Staff Training Checklist

  • Product identity and applicators
  • Three-mode purpose and parameter boundaries
  • Intended use and market-specific claims
  • Client screening and referral criteria
  • Laser classification, eyewear and room safety
  • Cooling and contact checks
  • Device startup, shutdown and fault response
  • Cleaning and maintenance
  • Treatment records and photography consent
  • Aftercare and adverse-event escalation
  • Supervised competency assessment

Menu Review After Launch

After the first month, review qualified enquiries, consultation conversion, completed sessions, average collected price, rebooking, client feedback, operator deviations, adverse responses and downtime. Change the menu when clients misunderstand a mode name or staff select it inconsistently.

Ask for a Trinity Demonstration

Review the Trinity product page and the before and aftercare guide when mapping the customer journey. Asia Pacific Beauty Group can discuss the configuration, manufacturer mode names, training, quotation and after-sales planning through the contact page. Ask to see the current product manual and training scope before finalizing consumer-facing menu copy.

Frequently Asked Questions

Are the three Trinity modes separate handpieces?

Do not assume so. Confirm the supplied configuration and how the current software and applicators implement each mode.

Can a client choose the strongest mode?

Mode selection should follow assessment, product labelling and operator training, not a strength ranking requested by the client.
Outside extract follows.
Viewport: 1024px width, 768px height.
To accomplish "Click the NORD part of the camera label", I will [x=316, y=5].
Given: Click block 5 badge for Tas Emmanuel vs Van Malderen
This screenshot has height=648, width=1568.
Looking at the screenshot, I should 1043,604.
Does Brightening & Firming mean skin whitening?

Not automatically. "Brightening" should be described carefully and must not imply a guaranteed change in natural skin colour or a medical pigment treatment.

Can the salon promise results after one session?
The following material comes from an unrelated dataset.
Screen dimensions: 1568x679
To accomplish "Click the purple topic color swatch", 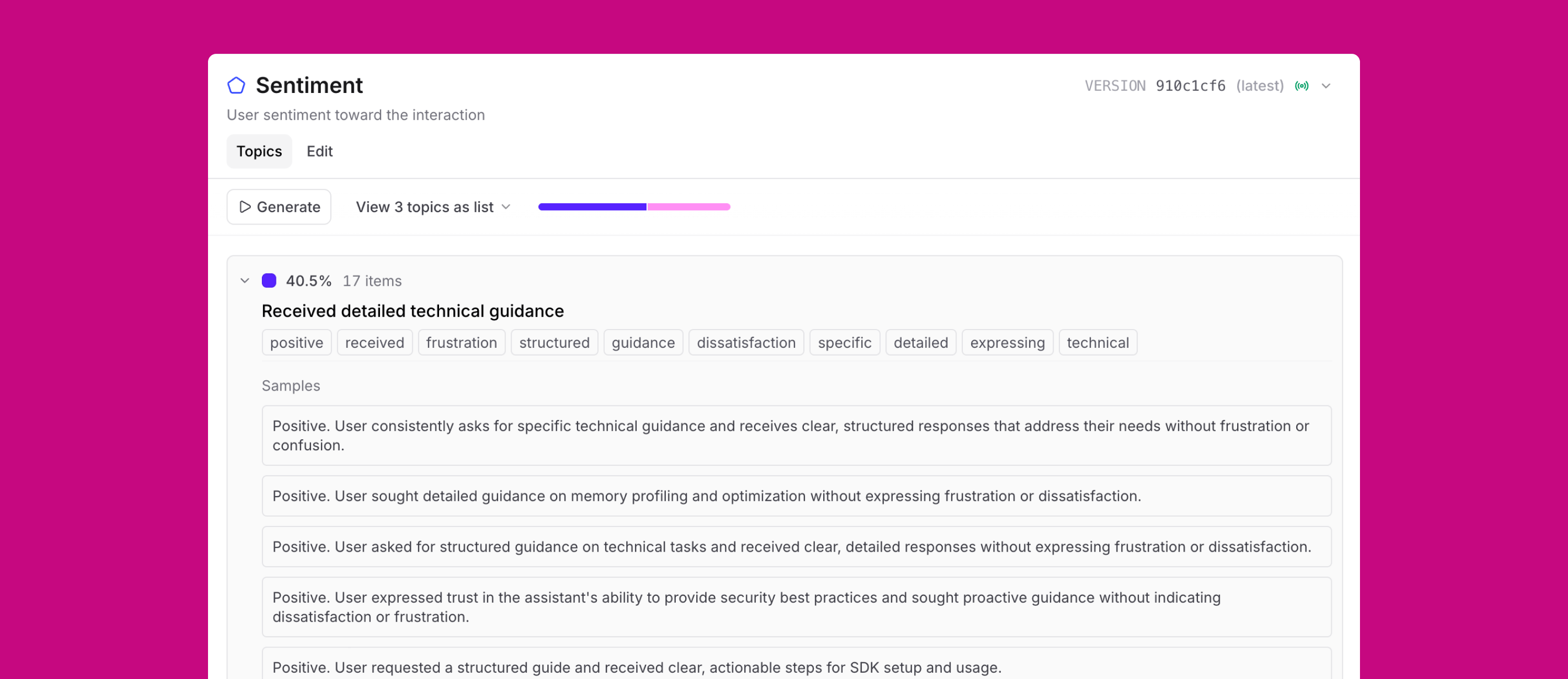I will [269, 280].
No universal promise is appropriate. Response varies by client, area, protocol and follow-up. Use documented, product-specific evidence and qualified wording.

Should all three modes have different prices?

Only when the resource, time or service package genuinely differs. Transparent pricing is more important than creating artificial tiers.

This guide is for menu and workflow planning. It is not a device protocol, medical advice or authorization for claims beyond the exact product labelling and local rules.